There are actually new exercise guidelines from the American Heart Association for 2019.
The American Heart Association exercise guidelines now include “exercise” or simply activity throughout the day for children ages 3-5. It doesn't have to be structured and can simply be a variety of fun, active play. For children and adolescents 6 to 17, the recommendation is at least 60 minutes of moderate to vigorous physical activity daily with at least 3 days a week including some muscle and bone strengthening exercises, and at least 3 days of some vigorous aerobic activity.
The recommendation for adults is at least 150 to 300 minutes a week of moderate activity, or 75 to 150 minutes a week of vigorous activity, with at least 2 days a week involving some muscle strengthening exercises. As we get a older, the recommendation doesn’t change, but adding some balance training is beneficial. Another change in the guidelines for 2019 is the determination that multiple short bouts of exercise are just as beneficial as one extended bout, which is good news for someone who doesn't have a ton of time to spend at the gym.
Bronson offers the following tips to stay on track:
1. Make exercise a priority
Exercise doesn’t have to be as structured as it may seem, and in fact there are many ways to avoid the boredom and possibly enjoy getting a little uncomfortable. Prioritizing you exercise is one of the most important things you can do, and structuring it into your daily routine, similar to showering and brushing your teeth.
2. Maintain accountability
If exercising alone seems daunting, try to rope in a friend or family member to do it with your or commit to supporting your efforts.

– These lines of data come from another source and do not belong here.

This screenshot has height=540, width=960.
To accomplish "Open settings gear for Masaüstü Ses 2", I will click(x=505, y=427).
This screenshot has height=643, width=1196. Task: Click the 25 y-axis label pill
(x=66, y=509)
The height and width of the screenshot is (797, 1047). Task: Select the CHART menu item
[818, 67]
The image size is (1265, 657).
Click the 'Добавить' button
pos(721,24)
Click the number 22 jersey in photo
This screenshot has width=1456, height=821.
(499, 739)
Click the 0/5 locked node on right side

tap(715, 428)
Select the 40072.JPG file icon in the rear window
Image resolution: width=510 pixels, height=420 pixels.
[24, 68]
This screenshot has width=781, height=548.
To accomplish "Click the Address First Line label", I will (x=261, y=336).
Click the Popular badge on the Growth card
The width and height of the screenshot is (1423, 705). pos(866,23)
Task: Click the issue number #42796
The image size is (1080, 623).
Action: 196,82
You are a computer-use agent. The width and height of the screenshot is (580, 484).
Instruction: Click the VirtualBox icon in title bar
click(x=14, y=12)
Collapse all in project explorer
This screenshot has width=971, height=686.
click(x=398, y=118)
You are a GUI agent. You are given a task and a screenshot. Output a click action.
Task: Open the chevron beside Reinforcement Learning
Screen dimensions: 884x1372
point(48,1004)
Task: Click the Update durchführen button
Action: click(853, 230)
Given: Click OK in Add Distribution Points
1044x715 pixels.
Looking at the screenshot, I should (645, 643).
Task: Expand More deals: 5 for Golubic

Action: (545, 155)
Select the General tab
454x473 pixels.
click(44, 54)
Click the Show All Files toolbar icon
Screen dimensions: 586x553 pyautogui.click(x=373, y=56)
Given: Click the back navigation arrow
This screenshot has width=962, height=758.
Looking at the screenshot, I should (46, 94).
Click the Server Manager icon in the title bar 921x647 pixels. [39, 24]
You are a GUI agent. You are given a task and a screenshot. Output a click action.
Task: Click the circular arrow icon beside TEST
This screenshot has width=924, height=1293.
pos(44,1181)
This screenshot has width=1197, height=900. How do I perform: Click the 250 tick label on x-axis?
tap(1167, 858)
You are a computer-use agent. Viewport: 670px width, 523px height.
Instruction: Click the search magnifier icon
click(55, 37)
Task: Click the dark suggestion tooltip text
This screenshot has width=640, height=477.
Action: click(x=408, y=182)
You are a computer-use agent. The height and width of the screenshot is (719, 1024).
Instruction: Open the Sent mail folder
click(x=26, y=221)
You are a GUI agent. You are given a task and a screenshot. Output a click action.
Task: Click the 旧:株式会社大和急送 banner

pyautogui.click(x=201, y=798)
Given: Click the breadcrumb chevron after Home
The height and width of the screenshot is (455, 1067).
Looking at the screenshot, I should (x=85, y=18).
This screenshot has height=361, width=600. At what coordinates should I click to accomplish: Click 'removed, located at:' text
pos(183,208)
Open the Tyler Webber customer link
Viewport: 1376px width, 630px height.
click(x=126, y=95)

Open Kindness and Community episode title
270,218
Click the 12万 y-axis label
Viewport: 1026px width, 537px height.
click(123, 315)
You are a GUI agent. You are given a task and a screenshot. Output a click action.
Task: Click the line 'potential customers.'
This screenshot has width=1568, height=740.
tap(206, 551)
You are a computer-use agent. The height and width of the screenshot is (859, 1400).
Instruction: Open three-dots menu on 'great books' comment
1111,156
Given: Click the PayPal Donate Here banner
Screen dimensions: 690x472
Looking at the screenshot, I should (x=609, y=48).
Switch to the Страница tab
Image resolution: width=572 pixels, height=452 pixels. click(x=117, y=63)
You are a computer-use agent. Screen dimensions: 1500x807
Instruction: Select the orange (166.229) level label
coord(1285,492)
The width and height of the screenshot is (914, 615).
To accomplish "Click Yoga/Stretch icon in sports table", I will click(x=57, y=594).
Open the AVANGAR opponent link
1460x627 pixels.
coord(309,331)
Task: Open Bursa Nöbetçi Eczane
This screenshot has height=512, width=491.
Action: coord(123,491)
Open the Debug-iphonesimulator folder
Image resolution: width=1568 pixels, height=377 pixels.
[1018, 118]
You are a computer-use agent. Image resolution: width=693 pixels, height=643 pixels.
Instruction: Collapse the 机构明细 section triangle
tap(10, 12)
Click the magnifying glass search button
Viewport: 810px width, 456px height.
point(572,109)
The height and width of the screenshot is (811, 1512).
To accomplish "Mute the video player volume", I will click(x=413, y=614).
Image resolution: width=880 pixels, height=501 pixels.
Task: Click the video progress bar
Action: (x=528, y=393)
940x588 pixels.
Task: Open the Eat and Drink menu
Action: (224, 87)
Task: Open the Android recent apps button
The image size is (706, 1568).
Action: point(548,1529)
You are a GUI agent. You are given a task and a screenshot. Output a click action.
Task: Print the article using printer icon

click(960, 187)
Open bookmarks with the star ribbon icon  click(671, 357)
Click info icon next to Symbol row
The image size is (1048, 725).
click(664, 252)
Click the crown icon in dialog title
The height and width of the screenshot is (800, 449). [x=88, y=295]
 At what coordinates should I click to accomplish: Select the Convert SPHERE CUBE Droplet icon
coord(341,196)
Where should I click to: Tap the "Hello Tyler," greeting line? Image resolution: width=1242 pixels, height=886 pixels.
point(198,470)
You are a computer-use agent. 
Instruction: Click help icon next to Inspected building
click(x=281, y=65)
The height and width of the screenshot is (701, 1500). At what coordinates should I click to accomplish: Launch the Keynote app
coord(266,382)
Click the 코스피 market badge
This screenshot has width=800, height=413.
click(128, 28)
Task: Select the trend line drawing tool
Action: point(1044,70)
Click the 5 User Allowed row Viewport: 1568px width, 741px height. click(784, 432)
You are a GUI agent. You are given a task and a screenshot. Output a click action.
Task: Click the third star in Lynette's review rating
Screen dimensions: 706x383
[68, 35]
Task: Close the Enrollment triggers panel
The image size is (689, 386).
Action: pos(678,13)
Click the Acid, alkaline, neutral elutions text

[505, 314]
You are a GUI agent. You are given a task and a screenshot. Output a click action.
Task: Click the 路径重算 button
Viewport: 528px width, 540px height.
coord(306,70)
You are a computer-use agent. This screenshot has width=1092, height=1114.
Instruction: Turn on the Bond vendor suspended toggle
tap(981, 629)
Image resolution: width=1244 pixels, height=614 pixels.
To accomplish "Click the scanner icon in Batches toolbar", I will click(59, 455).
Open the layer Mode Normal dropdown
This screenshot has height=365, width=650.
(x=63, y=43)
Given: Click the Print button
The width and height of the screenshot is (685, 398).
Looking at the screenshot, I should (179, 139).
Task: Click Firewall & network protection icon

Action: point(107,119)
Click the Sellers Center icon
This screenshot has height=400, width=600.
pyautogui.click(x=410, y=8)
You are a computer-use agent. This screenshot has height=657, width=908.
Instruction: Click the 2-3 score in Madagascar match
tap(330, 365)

3. Consider taking a group exercise class
Group Exercise classes are a great way to have some structure as well as keep the fun factor alive, and if you frequent a class you WILL make friends who will also keep you held accountable.
4. Set realistic goals
Goal Setting is a great way to keep moving forward, but be sure the goals are small and obtainable, and they change as YOU change.
5. Consider personal training
Personal Training is another great tool to keep you motivated, make sure you are exercising safely, and tailor the workout specifically to you.
Lastly, always remember it is never too late to start exercising. Small daily changes like taking the stairs instead of the elevator or walking a few laps around your home or through your neighborhood are easy ways to increase activity.